*Work instructions*: Would you retype the listing below exactly as given?

*Records for this exercise*:
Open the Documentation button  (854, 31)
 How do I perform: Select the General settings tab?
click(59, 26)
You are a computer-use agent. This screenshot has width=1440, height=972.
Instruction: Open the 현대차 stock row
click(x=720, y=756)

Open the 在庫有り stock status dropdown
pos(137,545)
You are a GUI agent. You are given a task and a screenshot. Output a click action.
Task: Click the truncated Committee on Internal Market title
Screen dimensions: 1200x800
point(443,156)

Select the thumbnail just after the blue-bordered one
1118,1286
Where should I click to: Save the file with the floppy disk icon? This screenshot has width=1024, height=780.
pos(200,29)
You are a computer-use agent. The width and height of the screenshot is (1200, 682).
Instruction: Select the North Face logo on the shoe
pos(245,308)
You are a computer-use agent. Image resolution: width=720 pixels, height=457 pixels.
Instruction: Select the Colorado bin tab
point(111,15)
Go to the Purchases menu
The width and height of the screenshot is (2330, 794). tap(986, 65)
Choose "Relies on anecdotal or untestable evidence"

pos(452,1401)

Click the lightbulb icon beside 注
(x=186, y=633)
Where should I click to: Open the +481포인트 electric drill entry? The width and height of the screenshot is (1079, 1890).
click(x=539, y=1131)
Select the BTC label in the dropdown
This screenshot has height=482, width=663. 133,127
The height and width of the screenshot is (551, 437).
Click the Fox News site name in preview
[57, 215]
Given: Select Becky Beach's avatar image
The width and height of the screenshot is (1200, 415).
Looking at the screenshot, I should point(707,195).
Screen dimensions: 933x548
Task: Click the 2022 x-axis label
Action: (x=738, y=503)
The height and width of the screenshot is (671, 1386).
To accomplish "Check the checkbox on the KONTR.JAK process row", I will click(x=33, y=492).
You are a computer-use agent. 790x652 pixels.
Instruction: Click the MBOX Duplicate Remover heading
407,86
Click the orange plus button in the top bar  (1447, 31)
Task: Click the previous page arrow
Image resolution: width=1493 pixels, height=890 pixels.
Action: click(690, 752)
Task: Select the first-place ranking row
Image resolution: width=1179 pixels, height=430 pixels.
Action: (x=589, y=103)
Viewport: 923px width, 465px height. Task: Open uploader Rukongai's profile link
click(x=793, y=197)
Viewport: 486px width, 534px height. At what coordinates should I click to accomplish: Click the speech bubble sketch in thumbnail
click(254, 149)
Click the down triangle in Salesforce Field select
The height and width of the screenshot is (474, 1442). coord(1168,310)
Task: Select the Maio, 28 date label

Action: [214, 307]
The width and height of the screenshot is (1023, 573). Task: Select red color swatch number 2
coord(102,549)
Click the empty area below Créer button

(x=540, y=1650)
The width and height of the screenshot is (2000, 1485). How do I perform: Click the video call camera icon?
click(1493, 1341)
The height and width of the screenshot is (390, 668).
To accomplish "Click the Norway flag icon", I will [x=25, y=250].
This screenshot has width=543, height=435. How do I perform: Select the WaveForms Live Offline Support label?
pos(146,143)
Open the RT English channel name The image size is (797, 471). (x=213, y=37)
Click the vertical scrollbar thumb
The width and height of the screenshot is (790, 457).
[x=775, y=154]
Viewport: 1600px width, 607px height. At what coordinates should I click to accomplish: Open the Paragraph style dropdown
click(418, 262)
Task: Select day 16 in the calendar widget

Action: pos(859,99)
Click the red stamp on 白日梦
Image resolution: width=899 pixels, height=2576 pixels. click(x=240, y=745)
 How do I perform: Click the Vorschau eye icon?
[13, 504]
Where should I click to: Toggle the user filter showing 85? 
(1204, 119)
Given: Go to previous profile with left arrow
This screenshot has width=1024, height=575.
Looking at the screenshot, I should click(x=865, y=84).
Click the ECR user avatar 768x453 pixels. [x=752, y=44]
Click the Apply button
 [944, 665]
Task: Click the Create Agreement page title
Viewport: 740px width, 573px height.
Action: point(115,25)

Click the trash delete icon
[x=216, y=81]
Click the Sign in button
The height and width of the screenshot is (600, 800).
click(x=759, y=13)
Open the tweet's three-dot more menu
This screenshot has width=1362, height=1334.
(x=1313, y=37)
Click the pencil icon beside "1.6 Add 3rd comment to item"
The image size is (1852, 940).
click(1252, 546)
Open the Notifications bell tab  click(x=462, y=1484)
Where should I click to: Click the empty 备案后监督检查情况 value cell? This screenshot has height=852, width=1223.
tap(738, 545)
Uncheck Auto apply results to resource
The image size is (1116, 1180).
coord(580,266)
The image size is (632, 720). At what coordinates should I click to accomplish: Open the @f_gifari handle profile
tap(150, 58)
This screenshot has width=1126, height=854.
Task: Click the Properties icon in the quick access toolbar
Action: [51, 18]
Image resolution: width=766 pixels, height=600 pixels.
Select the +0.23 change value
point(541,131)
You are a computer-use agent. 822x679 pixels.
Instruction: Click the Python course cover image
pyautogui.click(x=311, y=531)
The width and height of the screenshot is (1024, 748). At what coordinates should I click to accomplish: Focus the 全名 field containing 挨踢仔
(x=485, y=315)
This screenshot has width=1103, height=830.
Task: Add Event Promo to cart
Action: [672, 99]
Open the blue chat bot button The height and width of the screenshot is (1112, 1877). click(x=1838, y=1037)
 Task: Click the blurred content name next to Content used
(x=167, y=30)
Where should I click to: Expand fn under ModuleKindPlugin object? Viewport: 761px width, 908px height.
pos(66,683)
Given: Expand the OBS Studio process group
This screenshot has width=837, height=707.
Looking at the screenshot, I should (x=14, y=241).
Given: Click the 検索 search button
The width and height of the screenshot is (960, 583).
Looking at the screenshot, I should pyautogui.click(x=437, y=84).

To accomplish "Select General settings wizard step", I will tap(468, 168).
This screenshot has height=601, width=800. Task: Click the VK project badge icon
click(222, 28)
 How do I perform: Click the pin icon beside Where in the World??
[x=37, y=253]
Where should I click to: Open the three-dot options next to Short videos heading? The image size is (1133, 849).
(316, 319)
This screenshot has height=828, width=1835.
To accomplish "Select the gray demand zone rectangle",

*Your solution*:
Open the Documentation button  (854, 31)
 How do I perform: Select the General settings tab?
click(59, 26)
You are a computer-use agent. This screenshot has width=1440, height=972.
Instruction: Open the 현대차 stock row
click(x=720, y=756)

Open the 在庫有り stock status dropdown
pos(137,545)
You are a GUI agent. You are given a task and a screenshot. Output a click action.
Task: Click the truncated Committee on Internal Market title
Screen dimensions: 1200x800
point(443,156)

Select the thumbnail just after the blue-bordered one
1118,1286
Where should I click to: Save the file with the floppy disk icon? This screenshot has width=1024, height=780.
pos(200,29)
You are a computer-use agent. The width and height of the screenshot is (1200, 682).
Instruction: Select the North Face logo on the shoe
pos(245,308)
You are a computer-use agent. Image resolution: width=720 pixels, height=457 pixels.
Instruction: Select the Colorado bin tab
point(111,15)
Go to the Purchases menu
The width and height of the screenshot is (2330, 794). tap(986, 65)
Choose "Relies on anecdotal or untestable evidence"

pos(452,1401)

Click the lightbulb icon beside 注
(x=186, y=633)
Where should I click to: Open the +481포인트 electric drill entry? The width and height of the screenshot is (1079, 1890).
click(x=539, y=1131)
Select the BTC label in the dropdown
This screenshot has height=482, width=663. 133,127
The height and width of the screenshot is (551, 437).
Click the Fox News site name in preview
[57, 215]
Given: Select Becky Beach's avatar image
The width and height of the screenshot is (1200, 415).
Looking at the screenshot, I should point(707,195).
Screen dimensions: 933x548
Task: Click the 2022 x-axis label
Action: (x=738, y=503)
The height and width of the screenshot is (671, 1386).
To accomplish "Check the checkbox on the KONTR.JAK process row", I will click(x=33, y=492).
You are a computer-use agent. 790x652 pixels.
Instruction: Click the MBOX Duplicate Remover heading
407,86
Click the orange plus button in the top bar  (1447, 31)
Task: Click the previous page arrow
Image resolution: width=1493 pixels, height=890 pixels.
Action: click(690, 752)
Task: Select the first-place ranking row
Image resolution: width=1179 pixels, height=430 pixels.
Action: (x=589, y=103)
Viewport: 923px width, 465px height. Task: Open uploader Rukongai's profile link
click(x=793, y=197)
Viewport: 486px width, 534px height. At what coordinates should I click to accomplish: Click the speech bubble sketch in thumbnail
click(254, 149)
Click the down triangle in Salesforce Field select
The height and width of the screenshot is (474, 1442). coord(1168,310)
Task: Select the Maio, 28 date label

Action: [214, 307]
The width and height of the screenshot is (1023, 573). Task: Select red color swatch number 2
coord(102,549)
Click the empty area below Créer button

(x=540, y=1650)
The width and height of the screenshot is (2000, 1485). How do I perform: Click the video call camera icon?
click(1493, 1341)
The height and width of the screenshot is (390, 668).
To accomplish "Click the Norway flag icon", I will [x=25, y=250].
This screenshot has width=543, height=435. How do I perform: Select the WaveForms Live Offline Support label?
pos(146,143)
Open the RT English channel name The image size is (797, 471). (x=213, y=37)
Click the vertical scrollbar thumb
The width and height of the screenshot is (790, 457).
[x=775, y=154]
Viewport: 1600px width, 607px height. At what coordinates should I click to accomplish: Open the Paragraph style dropdown
click(418, 262)
Task: Select day 16 in the calendar widget

Action: pos(859,99)
Click the red stamp on 白日梦
Image resolution: width=899 pixels, height=2576 pixels. click(x=240, y=745)
 How do I perform: Click the Vorschau eye icon?
[13, 504]
Where should I click to: Toggle the user filter showing 85? 
(1204, 119)
Given: Go to previous profile with left arrow
This screenshot has width=1024, height=575.
Looking at the screenshot, I should click(x=865, y=84).
Click the ECR user avatar 768x453 pixels. [x=752, y=44]
Click the Apply button
 [944, 665]
Task: Click the Create Agreement page title
Viewport: 740px width, 573px height.
Action: point(115,25)

Click the trash delete icon
[x=216, y=81]
Click the Sign in button
The height and width of the screenshot is (600, 800).
click(x=759, y=13)
Open the tweet's three-dot more menu
This screenshot has width=1362, height=1334.
(x=1313, y=37)
Click the pencil icon beside "1.6 Add 3rd comment to item"
The image size is (1852, 940).
click(1252, 546)
Open the Notifications bell tab  click(x=462, y=1484)
Where should I click to: Click the empty 备案后监督检查情况 value cell? This screenshot has height=852, width=1223.
tap(738, 545)
Uncheck Auto apply results to resource
The image size is (1116, 1180).
coord(580,266)
The image size is (632, 720). At what coordinates should I click to accomplish: Open the @f_gifari handle profile
tap(150, 58)
This screenshot has width=1126, height=854.
Task: Click the Properties icon in the quick access toolbar
Action: [51, 18]
Image resolution: width=766 pixels, height=600 pixels.
Select the +0.23 change value
point(541,131)
You are a computer-use agent. 822x679 pixels.
Instruction: Click the Python course cover image
pyautogui.click(x=311, y=531)
The width and height of the screenshot is (1024, 748). At what coordinates should I click to accomplish: Focus the 全名 field containing 挨踢仔
(x=485, y=315)
This screenshot has width=1103, height=830.
Task: Add Event Promo to cart
Action: [672, 99]
Open the blue chat bot button The height and width of the screenshot is (1112, 1877). click(x=1838, y=1037)
 Task: Click the blurred content name next to Content used
(x=167, y=30)
Where should I click to: Expand fn under ModuleKindPlugin object? Viewport: 761px width, 908px height.
pos(66,683)
Given: Expand the OBS Studio process group
This screenshot has width=837, height=707.
Looking at the screenshot, I should (x=14, y=241).
Given: Click the 検索 search button
The width and height of the screenshot is (960, 583).
Looking at the screenshot, I should pyautogui.click(x=437, y=84).

To accomplish "Select General settings wizard step", I will tap(468, 168).
This screenshot has height=601, width=800. Task: Click the VK project badge icon
click(222, 28)
 How do I perform: Click the pin icon beside Where in the World??
[x=37, y=253]
Where should I click to: Open the three-dot options next to Short videos heading? The image size is (1133, 849).
(316, 319)
This screenshot has height=828, width=1835.
To accomplish "Select the gray demand zone rectangle",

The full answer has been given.